DATA TO PROCESS section start

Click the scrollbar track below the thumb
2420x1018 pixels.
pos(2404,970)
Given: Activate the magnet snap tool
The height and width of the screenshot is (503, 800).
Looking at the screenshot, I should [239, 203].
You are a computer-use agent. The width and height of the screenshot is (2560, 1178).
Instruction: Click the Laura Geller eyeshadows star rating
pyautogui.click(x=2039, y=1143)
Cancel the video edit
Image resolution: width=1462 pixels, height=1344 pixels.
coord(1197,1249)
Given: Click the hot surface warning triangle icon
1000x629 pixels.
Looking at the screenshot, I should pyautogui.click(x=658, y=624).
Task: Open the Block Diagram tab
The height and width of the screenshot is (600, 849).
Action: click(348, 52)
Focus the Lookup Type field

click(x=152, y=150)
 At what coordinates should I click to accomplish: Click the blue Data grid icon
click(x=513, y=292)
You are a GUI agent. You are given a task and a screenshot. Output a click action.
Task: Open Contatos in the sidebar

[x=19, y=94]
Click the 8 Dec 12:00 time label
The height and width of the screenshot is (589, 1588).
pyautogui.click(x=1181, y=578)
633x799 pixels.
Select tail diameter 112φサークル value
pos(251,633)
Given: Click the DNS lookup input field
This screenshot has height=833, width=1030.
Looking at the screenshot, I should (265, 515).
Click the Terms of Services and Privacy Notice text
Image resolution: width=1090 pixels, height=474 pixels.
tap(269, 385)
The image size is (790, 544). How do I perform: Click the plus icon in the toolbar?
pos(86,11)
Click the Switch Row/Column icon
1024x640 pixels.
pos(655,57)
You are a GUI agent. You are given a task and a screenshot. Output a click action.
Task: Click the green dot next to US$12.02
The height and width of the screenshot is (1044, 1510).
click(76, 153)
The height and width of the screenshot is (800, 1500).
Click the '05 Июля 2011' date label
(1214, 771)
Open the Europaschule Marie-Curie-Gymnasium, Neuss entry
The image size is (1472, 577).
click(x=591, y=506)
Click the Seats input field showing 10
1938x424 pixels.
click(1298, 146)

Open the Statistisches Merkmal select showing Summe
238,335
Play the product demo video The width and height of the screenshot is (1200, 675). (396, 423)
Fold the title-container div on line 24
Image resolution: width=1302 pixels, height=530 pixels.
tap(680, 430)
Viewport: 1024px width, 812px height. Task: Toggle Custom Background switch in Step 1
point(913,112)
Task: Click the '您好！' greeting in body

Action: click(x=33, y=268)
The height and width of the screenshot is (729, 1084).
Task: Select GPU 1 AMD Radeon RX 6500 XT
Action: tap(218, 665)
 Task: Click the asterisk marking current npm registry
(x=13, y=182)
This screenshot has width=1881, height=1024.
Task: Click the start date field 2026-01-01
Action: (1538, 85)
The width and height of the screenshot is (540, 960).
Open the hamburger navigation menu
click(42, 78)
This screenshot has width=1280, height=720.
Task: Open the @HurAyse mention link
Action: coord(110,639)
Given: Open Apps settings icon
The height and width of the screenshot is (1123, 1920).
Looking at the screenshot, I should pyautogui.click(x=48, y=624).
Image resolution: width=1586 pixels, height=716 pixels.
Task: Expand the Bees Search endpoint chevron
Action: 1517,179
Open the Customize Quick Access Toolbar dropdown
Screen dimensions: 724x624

DATA TO PROCESS section end

Nothing is to be left out; reproduce each record exactly.

Click the scrollbar track below the thumb
2420x1018 pixels.
pos(2404,970)
Given: Activate the magnet snap tool
The height and width of the screenshot is (503, 800).
Looking at the screenshot, I should [239, 203].
You are a computer-use agent. The width and height of the screenshot is (2560, 1178).
Instruction: Click the Laura Geller eyeshadows star rating
pyautogui.click(x=2039, y=1143)
Cancel the video edit
Image resolution: width=1462 pixels, height=1344 pixels.
coord(1197,1249)
Given: Click the hot surface warning triangle icon
1000x629 pixels.
Looking at the screenshot, I should pyautogui.click(x=658, y=624).
Task: Open the Block Diagram tab
The height and width of the screenshot is (600, 849).
Action: click(348, 52)
Focus the Lookup Type field

click(x=152, y=150)
 At what coordinates should I click to accomplish: Click the blue Data grid icon
click(x=513, y=292)
You are a GUI agent. You are given a task and a screenshot. Output a click action.
Task: Open Contatos in the sidebar

[x=19, y=94]
Click the 8 Dec 12:00 time label
The height and width of the screenshot is (589, 1588).
pyautogui.click(x=1181, y=578)
633x799 pixels.
Select tail diameter 112φサークル value
pos(251,633)
Given: Click the DNS lookup input field
This screenshot has height=833, width=1030.
Looking at the screenshot, I should (265, 515).
Click the Terms of Services and Privacy Notice text
Image resolution: width=1090 pixels, height=474 pixels.
tap(269, 385)
The image size is (790, 544). How do I perform: Click the plus icon in the toolbar?
pos(86,11)
Click the Switch Row/Column icon
1024x640 pixels.
pos(655,57)
You are a GUI agent. You are given a task and a screenshot. Output a click action.
Task: Click the green dot next to US$12.02
The height and width of the screenshot is (1044, 1510).
click(76, 153)
The height and width of the screenshot is (800, 1500).
Click the '05 Июля 2011' date label
(1214, 771)
Open the Europaschule Marie-Curie-Gymnasium, Neuss entry
The image size is (1472, 577).
click(x=591, y=506)
Click the Seats input field showing 10
1938x424 pixels.
click(1298, 146)

Open the Statistisches Merkmal select showing Summe
238,335
Play the product demo video The width and height of the screenshot is (1200, 675). (396, 423)
Fold the title-container div on line 24
Image resolution: width=1302 pixels, height=530 pixels.
tap(680, 430)
Viewport: 1024px width, 812px height. Task: Toggle Custom Background switch in Step 1
point(913,112)
Task: Click the '您好！' greeting in body

Action: click(x=33, y=268)
The height and width of the screenshot is (729, 1084).
Task: Select GPU 1 AMD Radeon RX 6500 XT
Action: tap(218, 665)
 Task: Click the asterisk marking current npm registry
(x=13, y=182)
This screenshot has width=1881, height=1024.
Task: Click the start date field 2026-01-01
Action: (1538, 85)
The width and height of the screenshot is (540, 960).
Open the hamburger navigation menu
click(42, 78)
This screenshot has width=1280, height=720.
Task: Open the @HurAyse mention link
Action: coord(110,639)
Given: Open Apps settings icon
The height and width of the screenshot is (1123, 1920).
Looking at the screenshot, I should pyautogui.click(x=48, y=624).
Image resolution: width=1586 pixels, height=716 pixels.
Task: Expand the Bees Search endpoint chevron
Action: 1517,179
Open the Customize Quick Access Toolbar dropdown
Screen dimensions: 724x624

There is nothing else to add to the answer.